A un an des élections générales de 2025, le président nigérian Bola Tinubu renforce son emprise sur la politique du pays. Son parti, le Congrès des Progressistes (APC), connaît une série de ralliements qui consolident son pouvoir.
Aujourd’hui, 30 des 36 gouverneurs soutiennent sa réélection, avec des transfuges notables, comme celui du gouverneur de Kano, Abba Kabir Yusuf, qui a quitté le Parti du Peuple de Kano (NNPP) pour rejoindre l’APC. Ce geste a provoqué la colère de son ancien mentor, Rabiu Kwankwaso, qui parle de « trahison ».

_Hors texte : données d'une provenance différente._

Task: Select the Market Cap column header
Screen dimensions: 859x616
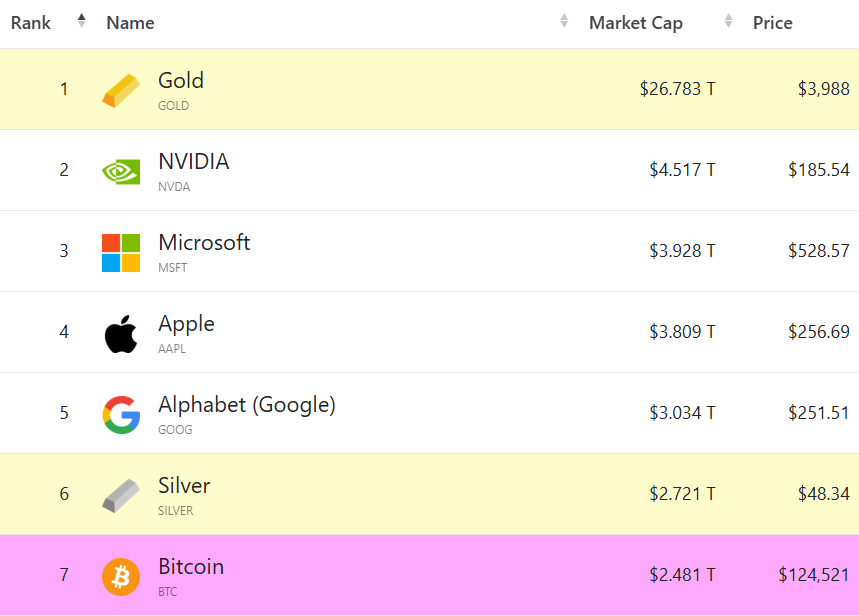Action: click(636, 23)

De plus, le soutien d’Abba Atiku Abubakar, fils de l’opposant historique Atiku Abubakar, marque un autre coup de maître pour Tinubu. Abba Atiku a publiquement salué les réformes économiques de Tinubu et l’a qualifié de « seul homme capable » de faire avancer le pays.Ces ralliements, bien que stratégiques, risquent de renforcer la méfiance de l’électorat envers un système politique déjà fragile.
À un an des élections, la concentration du pouvoir dans l’APC pourrait aussi réduire la diversité politique et diminuer la participation électorale, un défi de taille pour le président à l’approche des urnes.